Don't know about you, but my head is swimming in all the sustainability talk thrown about by everyone from anti-agriculture activists to food retailers to companies.
Yup, farmers have heard loud and clear that they must ramp up per-acre production, and do it in a more sustainable way, to help feed 9 billion people by 2050. And to their credit, farmers have made big sustainability strides in the last 30 years (see Field to Market facts on page 10).
One statistic that made me cringe – per-acre soil erosion has remained relatively constant since the mid-1990s, and in corn the trends indicate an increase in total annual erosion. Such erosion can't all be blamed on farming practices, as it is true that a higher frequency of extreme rainfall events can even erode conservation tillage acres.
However, the long-term no-till guys are winning this extreme weather battle. They are proving their mellow soils not only hold a lot more rain, but their penchant for cover crops are locking moisture in during drought as well as building the soil to use less fertilizer and herbicides – all for a good profit.
What I deem as soil-first farming advocates are truly raising the sustainability bar. Our cover story that begins on page 12 showcases the cost savings of farmers using no-till and strip-till to benefit the long-term improvement of the soil. We talked to farmers who are beating the odds to make less tillage work in both tough soils and on very large family farms.

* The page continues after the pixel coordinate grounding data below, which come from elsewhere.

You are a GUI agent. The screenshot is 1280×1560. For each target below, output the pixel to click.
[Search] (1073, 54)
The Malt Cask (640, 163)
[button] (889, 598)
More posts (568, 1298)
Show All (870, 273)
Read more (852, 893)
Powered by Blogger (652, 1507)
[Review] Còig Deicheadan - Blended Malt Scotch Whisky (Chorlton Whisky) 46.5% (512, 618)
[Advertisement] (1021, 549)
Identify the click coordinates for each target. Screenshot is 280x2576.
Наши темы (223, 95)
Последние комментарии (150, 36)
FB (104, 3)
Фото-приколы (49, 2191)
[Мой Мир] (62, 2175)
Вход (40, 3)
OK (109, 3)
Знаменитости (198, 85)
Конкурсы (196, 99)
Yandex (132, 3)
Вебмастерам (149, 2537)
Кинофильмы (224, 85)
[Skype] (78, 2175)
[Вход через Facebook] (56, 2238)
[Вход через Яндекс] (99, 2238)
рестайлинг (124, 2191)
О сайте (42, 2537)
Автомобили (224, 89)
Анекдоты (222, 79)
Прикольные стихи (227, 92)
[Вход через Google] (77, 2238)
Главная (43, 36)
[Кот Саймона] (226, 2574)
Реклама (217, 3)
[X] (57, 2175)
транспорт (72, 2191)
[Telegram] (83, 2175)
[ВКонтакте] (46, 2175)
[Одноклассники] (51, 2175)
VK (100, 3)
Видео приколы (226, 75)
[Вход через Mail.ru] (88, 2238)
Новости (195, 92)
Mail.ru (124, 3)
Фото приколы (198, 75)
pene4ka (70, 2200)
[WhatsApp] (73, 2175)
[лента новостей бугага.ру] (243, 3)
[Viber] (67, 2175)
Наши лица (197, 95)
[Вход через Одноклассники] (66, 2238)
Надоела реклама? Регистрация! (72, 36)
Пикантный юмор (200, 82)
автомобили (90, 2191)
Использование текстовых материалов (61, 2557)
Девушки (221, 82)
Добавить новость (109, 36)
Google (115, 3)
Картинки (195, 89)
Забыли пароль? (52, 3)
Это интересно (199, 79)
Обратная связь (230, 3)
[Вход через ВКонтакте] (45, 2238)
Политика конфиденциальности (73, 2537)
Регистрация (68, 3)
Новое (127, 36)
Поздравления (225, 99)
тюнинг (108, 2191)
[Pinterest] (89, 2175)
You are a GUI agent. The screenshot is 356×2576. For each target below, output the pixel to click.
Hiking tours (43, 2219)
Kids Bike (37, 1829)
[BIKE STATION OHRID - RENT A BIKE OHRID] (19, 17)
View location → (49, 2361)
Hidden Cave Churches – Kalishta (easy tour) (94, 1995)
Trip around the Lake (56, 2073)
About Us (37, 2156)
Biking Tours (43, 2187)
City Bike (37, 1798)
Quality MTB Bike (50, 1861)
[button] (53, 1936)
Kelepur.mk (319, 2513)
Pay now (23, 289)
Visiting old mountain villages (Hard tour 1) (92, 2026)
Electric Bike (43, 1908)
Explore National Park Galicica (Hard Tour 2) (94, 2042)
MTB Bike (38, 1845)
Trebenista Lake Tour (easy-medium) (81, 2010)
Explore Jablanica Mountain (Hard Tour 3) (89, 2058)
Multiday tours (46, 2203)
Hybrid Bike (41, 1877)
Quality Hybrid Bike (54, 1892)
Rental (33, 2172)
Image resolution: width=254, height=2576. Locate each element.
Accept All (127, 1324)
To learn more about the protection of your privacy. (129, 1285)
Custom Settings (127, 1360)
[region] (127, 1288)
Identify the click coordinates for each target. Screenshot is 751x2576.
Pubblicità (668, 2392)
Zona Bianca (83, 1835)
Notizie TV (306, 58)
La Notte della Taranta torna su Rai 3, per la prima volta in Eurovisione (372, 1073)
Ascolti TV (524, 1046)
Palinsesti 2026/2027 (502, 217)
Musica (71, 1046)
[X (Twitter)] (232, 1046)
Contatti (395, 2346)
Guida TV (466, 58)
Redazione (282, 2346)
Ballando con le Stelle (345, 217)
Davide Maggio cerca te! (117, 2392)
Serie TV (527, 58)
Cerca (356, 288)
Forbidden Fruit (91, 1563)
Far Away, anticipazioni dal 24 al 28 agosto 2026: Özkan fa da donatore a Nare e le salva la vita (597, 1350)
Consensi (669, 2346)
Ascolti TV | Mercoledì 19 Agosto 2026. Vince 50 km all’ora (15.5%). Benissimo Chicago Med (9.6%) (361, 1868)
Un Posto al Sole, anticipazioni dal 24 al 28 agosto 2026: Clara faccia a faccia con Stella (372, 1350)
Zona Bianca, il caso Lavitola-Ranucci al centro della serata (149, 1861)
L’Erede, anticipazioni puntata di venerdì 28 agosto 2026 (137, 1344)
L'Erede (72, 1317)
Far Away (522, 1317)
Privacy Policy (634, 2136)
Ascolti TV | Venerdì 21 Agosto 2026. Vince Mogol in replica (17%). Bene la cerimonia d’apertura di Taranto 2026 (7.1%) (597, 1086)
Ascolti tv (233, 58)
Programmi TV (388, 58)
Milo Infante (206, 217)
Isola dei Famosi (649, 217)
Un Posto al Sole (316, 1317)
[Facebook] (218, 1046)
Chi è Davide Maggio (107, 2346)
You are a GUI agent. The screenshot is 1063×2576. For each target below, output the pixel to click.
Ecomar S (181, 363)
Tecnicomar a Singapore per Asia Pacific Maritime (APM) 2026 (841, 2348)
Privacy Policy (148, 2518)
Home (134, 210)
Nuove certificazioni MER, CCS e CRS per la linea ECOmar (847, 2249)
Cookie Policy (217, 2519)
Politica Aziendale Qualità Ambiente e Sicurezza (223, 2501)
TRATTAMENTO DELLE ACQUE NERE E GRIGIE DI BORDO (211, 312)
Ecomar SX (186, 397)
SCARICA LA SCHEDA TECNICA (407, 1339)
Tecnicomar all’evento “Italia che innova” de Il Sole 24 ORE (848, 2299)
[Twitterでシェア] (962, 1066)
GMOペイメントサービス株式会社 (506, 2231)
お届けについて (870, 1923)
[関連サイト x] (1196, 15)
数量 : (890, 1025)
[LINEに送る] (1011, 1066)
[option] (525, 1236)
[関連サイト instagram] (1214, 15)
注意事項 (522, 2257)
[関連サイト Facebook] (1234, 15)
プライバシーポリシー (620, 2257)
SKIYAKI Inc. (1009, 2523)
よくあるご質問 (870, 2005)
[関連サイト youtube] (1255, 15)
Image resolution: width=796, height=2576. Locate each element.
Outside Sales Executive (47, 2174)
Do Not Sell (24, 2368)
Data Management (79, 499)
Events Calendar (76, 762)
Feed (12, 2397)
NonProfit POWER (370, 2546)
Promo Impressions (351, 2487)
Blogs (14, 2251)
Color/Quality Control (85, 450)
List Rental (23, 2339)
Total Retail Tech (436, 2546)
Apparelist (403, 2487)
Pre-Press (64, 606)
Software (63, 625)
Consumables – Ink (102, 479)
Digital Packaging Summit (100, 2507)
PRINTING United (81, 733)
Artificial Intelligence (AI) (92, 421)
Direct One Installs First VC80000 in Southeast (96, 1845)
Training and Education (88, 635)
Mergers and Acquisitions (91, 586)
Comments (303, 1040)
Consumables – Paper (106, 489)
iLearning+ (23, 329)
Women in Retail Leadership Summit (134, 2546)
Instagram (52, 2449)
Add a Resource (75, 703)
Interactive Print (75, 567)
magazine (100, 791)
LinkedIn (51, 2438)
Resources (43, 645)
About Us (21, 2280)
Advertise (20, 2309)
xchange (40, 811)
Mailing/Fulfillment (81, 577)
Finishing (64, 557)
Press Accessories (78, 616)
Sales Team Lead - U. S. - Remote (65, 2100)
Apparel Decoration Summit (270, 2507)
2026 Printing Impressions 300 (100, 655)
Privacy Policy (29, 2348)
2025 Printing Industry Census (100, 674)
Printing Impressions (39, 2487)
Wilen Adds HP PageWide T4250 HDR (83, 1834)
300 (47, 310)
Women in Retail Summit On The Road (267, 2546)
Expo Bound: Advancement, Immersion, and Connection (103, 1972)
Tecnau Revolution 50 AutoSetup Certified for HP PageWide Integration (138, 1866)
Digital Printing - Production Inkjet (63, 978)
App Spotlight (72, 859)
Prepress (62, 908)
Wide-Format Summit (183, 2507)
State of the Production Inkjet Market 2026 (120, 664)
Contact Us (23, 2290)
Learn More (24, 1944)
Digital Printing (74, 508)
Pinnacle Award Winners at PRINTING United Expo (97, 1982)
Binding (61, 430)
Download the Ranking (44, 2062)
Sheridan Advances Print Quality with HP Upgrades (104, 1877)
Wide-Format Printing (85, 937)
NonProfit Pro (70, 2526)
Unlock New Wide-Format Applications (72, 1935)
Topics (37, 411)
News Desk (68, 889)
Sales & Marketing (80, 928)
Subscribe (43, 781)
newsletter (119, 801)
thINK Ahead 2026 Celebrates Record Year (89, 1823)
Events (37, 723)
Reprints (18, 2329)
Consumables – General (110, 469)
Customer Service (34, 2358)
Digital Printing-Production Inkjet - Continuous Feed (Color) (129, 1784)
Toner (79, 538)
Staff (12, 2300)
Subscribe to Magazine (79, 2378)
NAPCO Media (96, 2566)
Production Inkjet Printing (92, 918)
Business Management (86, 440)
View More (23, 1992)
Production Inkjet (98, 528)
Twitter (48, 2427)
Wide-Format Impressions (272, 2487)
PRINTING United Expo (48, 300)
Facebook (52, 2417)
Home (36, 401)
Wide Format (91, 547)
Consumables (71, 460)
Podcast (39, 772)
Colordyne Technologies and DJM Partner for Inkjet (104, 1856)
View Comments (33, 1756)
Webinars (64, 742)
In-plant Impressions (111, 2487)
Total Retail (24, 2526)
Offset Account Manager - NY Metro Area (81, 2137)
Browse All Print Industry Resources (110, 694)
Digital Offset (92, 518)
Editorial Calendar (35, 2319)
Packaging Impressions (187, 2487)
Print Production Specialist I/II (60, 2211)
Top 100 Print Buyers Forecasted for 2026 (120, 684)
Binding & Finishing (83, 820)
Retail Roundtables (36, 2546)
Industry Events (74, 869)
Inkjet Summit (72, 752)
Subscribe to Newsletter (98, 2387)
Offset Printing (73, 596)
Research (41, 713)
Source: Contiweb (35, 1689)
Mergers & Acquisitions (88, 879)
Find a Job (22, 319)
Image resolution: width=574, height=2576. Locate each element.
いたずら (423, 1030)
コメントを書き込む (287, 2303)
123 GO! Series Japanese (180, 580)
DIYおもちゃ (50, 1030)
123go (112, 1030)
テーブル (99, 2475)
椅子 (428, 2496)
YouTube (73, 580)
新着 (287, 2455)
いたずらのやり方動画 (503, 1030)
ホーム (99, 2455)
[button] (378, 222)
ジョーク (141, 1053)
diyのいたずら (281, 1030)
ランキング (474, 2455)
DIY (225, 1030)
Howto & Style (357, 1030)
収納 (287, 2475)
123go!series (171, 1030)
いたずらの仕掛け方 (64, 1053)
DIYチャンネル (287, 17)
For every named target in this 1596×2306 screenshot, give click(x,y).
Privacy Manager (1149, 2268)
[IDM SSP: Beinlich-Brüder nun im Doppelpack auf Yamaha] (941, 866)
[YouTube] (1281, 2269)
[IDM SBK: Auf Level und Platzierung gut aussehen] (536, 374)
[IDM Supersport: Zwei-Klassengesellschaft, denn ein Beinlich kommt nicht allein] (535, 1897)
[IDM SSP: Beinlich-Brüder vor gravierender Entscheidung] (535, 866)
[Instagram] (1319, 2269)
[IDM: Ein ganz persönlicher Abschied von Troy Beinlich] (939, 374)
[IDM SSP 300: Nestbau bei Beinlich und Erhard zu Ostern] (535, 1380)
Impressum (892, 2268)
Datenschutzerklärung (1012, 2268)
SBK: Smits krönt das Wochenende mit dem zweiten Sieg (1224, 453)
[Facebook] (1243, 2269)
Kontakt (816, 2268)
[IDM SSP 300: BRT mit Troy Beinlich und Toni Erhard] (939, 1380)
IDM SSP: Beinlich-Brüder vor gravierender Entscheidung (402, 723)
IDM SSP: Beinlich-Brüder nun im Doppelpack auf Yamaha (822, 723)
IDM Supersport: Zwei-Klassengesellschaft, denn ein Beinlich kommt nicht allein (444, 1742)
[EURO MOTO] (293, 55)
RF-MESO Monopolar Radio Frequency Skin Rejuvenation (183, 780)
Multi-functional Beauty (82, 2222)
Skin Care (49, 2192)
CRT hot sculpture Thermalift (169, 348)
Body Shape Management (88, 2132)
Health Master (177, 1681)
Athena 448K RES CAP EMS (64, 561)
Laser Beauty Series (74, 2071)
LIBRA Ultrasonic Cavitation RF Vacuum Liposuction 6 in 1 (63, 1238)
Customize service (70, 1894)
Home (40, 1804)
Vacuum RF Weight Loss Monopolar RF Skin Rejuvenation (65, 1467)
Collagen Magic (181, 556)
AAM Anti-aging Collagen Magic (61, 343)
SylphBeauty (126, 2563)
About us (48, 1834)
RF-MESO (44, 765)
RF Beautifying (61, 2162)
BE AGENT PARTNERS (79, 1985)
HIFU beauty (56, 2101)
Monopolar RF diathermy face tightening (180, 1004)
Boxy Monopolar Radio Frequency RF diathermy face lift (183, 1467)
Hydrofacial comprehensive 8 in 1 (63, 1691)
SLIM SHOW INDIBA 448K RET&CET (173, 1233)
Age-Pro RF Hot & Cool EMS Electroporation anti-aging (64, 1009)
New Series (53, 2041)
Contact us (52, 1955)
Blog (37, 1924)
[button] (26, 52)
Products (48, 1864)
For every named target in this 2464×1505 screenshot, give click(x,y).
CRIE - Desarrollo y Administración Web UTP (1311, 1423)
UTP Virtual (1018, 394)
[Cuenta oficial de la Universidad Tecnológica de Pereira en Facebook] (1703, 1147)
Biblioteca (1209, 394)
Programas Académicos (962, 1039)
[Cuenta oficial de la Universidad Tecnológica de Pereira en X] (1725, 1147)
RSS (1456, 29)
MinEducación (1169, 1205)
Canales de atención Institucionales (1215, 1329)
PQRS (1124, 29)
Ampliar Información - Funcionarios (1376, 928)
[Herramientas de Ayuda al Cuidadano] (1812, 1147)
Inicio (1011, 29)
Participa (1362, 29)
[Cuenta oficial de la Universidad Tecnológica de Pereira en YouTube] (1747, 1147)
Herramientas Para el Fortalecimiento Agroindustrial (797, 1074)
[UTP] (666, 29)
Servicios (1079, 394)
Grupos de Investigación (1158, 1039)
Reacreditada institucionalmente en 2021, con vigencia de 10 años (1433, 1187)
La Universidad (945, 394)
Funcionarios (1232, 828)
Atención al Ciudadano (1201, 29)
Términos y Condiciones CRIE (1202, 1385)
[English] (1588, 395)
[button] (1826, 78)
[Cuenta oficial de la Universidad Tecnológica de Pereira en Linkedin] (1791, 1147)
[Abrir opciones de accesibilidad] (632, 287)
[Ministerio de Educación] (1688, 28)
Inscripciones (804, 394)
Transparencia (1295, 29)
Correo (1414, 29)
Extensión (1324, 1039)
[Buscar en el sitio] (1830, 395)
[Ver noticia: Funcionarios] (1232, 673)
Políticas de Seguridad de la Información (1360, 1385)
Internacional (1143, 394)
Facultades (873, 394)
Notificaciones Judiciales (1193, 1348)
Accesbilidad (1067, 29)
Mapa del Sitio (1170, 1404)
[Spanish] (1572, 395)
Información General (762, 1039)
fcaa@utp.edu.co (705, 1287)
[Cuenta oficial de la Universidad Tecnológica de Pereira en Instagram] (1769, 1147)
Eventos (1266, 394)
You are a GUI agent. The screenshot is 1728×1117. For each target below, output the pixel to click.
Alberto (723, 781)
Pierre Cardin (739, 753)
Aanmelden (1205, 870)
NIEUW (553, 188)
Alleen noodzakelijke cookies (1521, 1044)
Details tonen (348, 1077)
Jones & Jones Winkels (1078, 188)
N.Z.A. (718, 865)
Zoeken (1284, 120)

One story not to miss is our profile of Kansas farmer Gail Fuller, who is taking no-till and cover/companion crops to an amazing level. He is halting erosion and rebuilding soil health (both topsoil and organic matter) with incredible speed, while cutting fertilizer and herbicide inputs.
Like he says in the piece, "Most farmers think I'm an idiot." While farmers may label him crazy, I see it differently, paraphrasing back to my initial column in January – "About the only thing you can't do is ignore them because they change things. They push the human race forward."
We hope such Think Different mindsets will spur you to take a greater look at sustainable fields. Those who do will be better prepared to serve sustainable markets. If you don't believe me, read the following quote I heard last week from Andrea Thomas, senior VP of Walmart Sustainability (the nation's largest grocer) – "Walmart is proud to be the first retailer to join Field to Market. As the world's population grows to 9 billion people, the entire supply chain – from growers to processors to food companies – must develop deep collaboration and partnership to rise to the challenge of feeding the future."
I sincerely thank you for reading and for being willing to Think Different.